Hal yang melegakan, tutur Hendrawan, kondisi ini sudah bisa dinormalisasi dalam rancangan anggaran 2021/2022, yang ditandai dengan keluarnya RUU APBN 2021. Melalui APBN yang sudah disahkan 20 September itu, ia menilai pemerintah sudah tahu bahwa kondisi akan kembali normal sehingga ke depan semua lebih bisa diprediksi.

Mengalihkan Anggaran ke Pos Sosial

Senada dengan suara DPR, akademisi Prasetyantoko turut memberi saran kepada pemerintah untuk mengambil peran lebih besar, guna menjaga agar konsumsi masyarakat tetap terjaga.

Menurut Prasetyantoko, dalam bulan-bulan terakhir 2020, apabila ada pos-pos belanja yang tidak maksimal, seharusnya dialihkan ke pos yang memiliki kebutuhan lebih tinggi. Semisal, dialihkan ke pos bantuan sosial bilamana anggaran di pos ini sudah habis.

“Tindakan seperti ini akan sangat membantu menaikkan permintaan masyarakat menengah ke bawah agar konsumsi mereka tetap terjaga,” katanya.

Sebaliknya kepada masyarakat, ia berharap kendati isu utama tetap mengenai masalah kesehatan, namun belanja konsumsi juga harus mulai dilakukan.

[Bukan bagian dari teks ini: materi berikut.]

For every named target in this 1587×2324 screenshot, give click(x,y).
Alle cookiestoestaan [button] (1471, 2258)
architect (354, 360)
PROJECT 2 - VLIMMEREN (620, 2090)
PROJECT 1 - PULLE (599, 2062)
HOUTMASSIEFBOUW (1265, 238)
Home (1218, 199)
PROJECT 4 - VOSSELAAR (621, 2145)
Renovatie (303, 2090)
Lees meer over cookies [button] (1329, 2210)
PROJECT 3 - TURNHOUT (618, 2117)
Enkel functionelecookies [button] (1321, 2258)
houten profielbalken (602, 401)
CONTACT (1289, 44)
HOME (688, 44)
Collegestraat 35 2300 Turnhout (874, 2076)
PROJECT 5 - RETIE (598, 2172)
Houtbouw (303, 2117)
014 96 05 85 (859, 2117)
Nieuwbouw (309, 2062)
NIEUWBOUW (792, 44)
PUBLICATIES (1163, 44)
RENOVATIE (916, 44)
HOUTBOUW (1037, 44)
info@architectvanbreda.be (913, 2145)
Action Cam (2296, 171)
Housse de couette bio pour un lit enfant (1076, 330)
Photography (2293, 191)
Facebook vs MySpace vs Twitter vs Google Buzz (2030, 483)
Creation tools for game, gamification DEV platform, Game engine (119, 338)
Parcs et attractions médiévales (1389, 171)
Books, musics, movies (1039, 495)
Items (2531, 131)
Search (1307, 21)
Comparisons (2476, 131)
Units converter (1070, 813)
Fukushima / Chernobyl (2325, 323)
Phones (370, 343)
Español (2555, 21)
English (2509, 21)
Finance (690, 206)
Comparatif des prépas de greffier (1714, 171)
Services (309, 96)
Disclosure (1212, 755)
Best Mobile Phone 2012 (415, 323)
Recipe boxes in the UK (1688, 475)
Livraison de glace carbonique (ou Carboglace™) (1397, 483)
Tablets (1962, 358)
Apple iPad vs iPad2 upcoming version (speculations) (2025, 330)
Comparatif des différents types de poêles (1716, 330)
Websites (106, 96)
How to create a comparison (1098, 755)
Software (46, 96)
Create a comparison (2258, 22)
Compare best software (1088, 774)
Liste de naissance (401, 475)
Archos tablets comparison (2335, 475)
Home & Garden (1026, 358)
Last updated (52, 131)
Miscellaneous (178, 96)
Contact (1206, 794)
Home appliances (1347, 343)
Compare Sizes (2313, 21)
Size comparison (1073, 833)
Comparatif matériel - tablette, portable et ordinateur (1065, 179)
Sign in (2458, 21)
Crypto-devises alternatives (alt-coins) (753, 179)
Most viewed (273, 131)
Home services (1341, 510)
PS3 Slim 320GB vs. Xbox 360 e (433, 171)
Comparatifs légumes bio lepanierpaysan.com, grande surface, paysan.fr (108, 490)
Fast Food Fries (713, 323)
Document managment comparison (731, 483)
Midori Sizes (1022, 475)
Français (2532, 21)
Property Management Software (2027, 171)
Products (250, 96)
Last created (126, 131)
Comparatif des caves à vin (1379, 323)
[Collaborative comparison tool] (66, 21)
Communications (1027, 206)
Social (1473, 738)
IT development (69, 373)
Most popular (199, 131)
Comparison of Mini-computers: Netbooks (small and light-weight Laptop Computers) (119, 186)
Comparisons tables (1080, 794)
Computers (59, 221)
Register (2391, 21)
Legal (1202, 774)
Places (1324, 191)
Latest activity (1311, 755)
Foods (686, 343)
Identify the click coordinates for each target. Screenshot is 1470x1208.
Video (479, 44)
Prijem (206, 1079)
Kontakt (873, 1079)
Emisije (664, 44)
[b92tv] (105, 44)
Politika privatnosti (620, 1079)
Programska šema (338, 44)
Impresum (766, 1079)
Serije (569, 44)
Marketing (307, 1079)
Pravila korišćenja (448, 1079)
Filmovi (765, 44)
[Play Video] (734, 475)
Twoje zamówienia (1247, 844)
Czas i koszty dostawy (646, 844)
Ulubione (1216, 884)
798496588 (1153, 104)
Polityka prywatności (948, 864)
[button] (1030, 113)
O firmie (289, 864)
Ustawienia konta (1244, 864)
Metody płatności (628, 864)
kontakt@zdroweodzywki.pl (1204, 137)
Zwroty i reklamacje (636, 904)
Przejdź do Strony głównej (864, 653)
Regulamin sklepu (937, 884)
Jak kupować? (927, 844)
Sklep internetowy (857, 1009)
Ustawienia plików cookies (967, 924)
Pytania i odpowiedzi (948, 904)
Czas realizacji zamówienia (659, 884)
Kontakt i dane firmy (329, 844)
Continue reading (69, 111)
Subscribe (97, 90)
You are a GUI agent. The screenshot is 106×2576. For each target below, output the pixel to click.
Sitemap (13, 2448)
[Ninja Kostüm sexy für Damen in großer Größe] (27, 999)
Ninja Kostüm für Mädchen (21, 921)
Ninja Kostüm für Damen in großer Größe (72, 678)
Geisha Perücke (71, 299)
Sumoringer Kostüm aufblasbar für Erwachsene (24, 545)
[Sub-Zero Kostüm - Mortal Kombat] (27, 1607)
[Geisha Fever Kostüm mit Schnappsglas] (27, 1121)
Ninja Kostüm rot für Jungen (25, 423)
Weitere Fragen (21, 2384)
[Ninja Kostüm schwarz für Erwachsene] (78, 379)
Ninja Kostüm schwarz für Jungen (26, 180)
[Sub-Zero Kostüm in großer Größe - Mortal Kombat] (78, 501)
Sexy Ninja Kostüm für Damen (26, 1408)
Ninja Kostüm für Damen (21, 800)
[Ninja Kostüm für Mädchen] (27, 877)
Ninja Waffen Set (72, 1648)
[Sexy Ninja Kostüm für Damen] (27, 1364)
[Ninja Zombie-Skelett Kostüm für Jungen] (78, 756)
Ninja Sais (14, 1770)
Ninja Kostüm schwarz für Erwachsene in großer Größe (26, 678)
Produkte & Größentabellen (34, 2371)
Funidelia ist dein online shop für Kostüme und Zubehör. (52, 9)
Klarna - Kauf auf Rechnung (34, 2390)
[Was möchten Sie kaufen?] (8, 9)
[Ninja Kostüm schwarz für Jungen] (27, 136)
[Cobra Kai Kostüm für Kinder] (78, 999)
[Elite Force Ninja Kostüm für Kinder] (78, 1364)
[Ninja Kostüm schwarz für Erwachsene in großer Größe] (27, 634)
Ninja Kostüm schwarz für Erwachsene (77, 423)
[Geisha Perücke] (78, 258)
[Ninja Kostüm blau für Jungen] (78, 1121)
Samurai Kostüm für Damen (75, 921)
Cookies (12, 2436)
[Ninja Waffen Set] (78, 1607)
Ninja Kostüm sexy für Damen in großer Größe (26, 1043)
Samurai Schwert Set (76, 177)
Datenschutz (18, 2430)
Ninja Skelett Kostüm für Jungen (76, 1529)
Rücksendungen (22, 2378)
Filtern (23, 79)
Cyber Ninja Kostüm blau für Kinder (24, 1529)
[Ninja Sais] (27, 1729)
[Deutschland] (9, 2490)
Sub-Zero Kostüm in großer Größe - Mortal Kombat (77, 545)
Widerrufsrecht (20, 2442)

Untuk kalangan masyarakat menengah ke bawah, tegasnya, mau tak mau hal ini harus distimulasi pemerintah melalui bantuan sosial. Sementara untuk masyarakat menengah ke atas, ia berharap mereka mulai berani belanja di sektor leasure.

Prasetyantoko berpendapat bahwa hal ini sudah mulai bisa dilakukan karena ekonomi Indonesia mulai menunjukkan pemulihan yang ditunjukkan dari angka kontraksi ekonomi yang mulai mengecil, dibandingkan Kuartal II. Sejumlah indikator ekonomi juga sudah memperlihatkan perbaikan seperti belanja pemerintah yang terlihat positif.

Dan di balik kesulitan ini, Prasetyantoko melihat ada momentum bagus bagi Pemerintah untuk menjadikan digital ekonomi sebagai backbone perbaikan. Semisal dengan melakukan penyaluran bantuan sosial melalui teknologi finansial (fintech). “Memang sudah ada, tapi belum intensif. Kalau sektor ini dimanfaatkan, akan menjadi fase baru ekonomi kita,” ujarnya.